Ever since bitcoin was launched in 2009, it has been making headlines almost every other day. The idea of an asset that people have called ‘digital gold’ and ‘a hedge against inflation is tempting. If you are on the fence about investing in cryptocurrency, you might want to look at the implications of investing and the risks involved.
Is it worth investing in cryptocurrency?
You may have heard people telling stories of how they’ve hit the jackpot and how cryptocurrency has blown their minds. It sounds too good to be true, but it is. It is possible to make a lot of money in the short run, but it is equally possible to lose all of it.
The value of cryptocurrency is not tethered to anything but supply and demand, so you can’t tell which way the price will move. Speculation in news and social media can cause big swings in price. Additional threats include cybersecurity issues, scams, losing passwords and keys and exchanges being shut down because of government regulations.
Perhaps the real question you should ask is ‘How much to invest in cryptocurrency?’. You might not want to put all of your money in this market. For most people, it is a side investment or an attempt to diversify their investment portfolio. Also, it is a good idea to invest if you have extra money that you wouldn’t mind losing.
How do I buy cryptocurrency?
You can buy cryptocurrency on a cryptocurrency exchange. A cryptocurrency exchange is a platform where you can exchange different cryptocurrencies for each other or buy cryptocurrency by paying in fiat currency.
Most exchanges require you to submit identity proofs and complete a KYC (Know Your Customer) process for creating an account. These are called centralized exchanges. They act as a middleman between buyers and sellers and charge commission. They carry out transactions on your behalf and charge transaction fees.
Decentralized exchanges allow buyers and sellers to connect and trade directly. There is no KYC process for creating an account, so users remain anonymous to each other. There are fewer decentralized exchanges, but this model is highly appreciated because it fits with the concept of cryptocurrency, which is based on a decentralized philosophy. It means that there is no central authority to control the process.
You can also go for a hybrid exchange like Legolas or Eidoo, which try to take desirable features from the two models while eliminating their flaws.

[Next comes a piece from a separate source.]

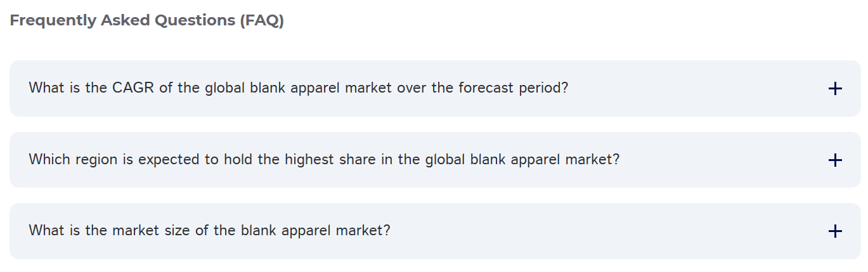Viewport: 868px width, 272px height.
Task: Open the third FAQ accordion panel
Action: click(x=434, y=231)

For example, they offer high speed of transactions which is characteristic of centralized exchanges, plus control and anonymity, which are the strengths of decentralized exchanges.

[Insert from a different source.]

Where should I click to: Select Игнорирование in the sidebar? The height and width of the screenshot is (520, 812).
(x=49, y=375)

Once you have chosen an exchange, you will have to link it to a payment option. If you are paying in fiat money, you can do so by linking your bank account, credit card, debit card or Paypal account. You need to make sure that your bank allows deposits on that exchange. You will mostly be paying a deposit fee.

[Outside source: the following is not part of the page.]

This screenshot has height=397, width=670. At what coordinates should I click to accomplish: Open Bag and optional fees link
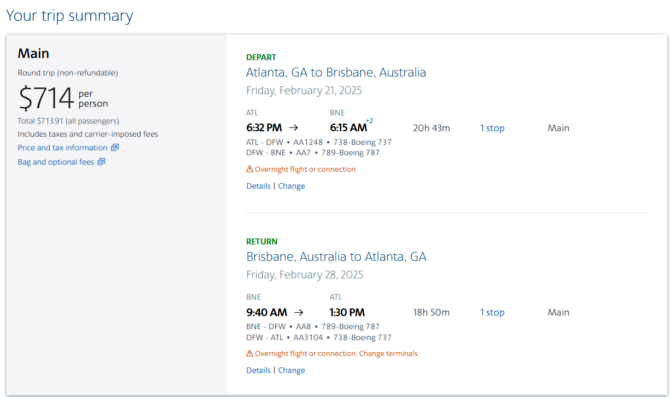56,162
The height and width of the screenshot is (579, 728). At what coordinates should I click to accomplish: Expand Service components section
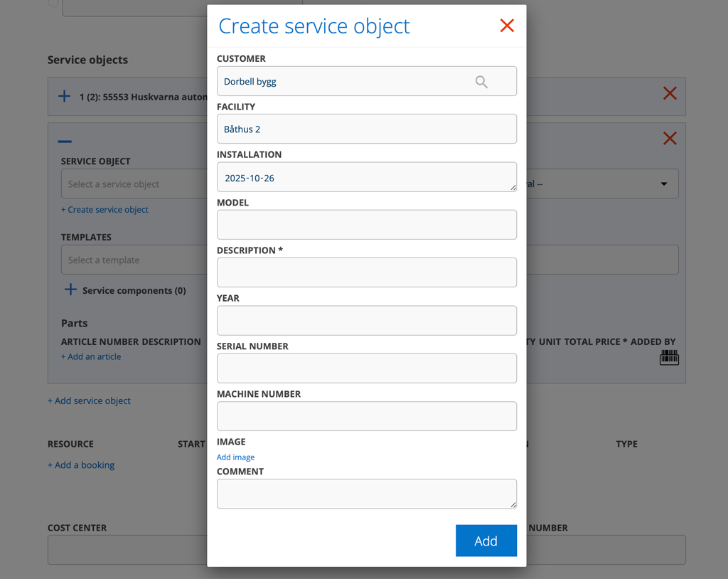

Once you have linked a payment option, you can buy the cryptocurrency you want from the ones listed on that platform. You can place a market order, i.e., you buy right away at whatever the price is, or limit order, i.e., you buy when the price drops down to a certain level. To receive your cryptocurrency, you will need a cryptocurrency wallet.
What is a cryptocurrency wallet?
A cryptocurrency wallet is like your regular money wallet, except that instead of storing money, it keeps a record of your transactions. Your wallet has a public address that you give to others when they want to send you money. It also has a private key that only you know, to be used when you want to transfer money to someone.
It is important to note that transactions on the blockchain are public, but user information is not. Disclosing the private key to anyone can put your wallet at risk of hacking and theft.
A wallet can be custodial or non-custodial. Custodial wallets allow a third party to control your transactions. This third party also takes responsibility for the security of the wallet. A non-custodial wallet, on the other hand, is in your control. You have to remember the password and public and private keys and keep it secure.
Wallets are also classified as hot and cold. A hot wallet is usually used for storing small quantities of cryptocurrency, is connected to the internet and is used for day-to-day transactions. A cold wallet is one that is not connected to the internet and is not used for frequent transactions. It is more like a vault where you store the bulk of your wealth. You might want to maintain a separate cold wallet apart from the hot wallet that you set up on a cryptocurrency exchange.
Custodial or non-custodial, hot or cold, wallets come in four main categories. The first one is an online or web wallet, which is hosted on a server. All online wallets are hot wallets, and they are mostly custodial. You need to sign up on the concerned platform and complete a two-step verification process to set up your wallet.
The second type is a software wallet, which is an app that you install on your phone or computer. You have to create an account on the app and get your private key. Mobile wallets are mostly hot; desktop wallets can be hot or cold.
The third one is a hardware wallet, which is a special device that resembles a pen drive, which has to be connected to software to operate. You need to buy the device and install compatible software. Hardware wallets are cold wallets, and they are non-custodial.
Lastly, a paper wallet is software that prints out your keys or QR codes for accessing your wallet. Paper wallets are obviously cold wallets, and they are non-custodial. Now that you are clear on the basics of buying cryptocurrency and the implications of investing, you might want to weigh the pros and cons against a background of your financial position before investing.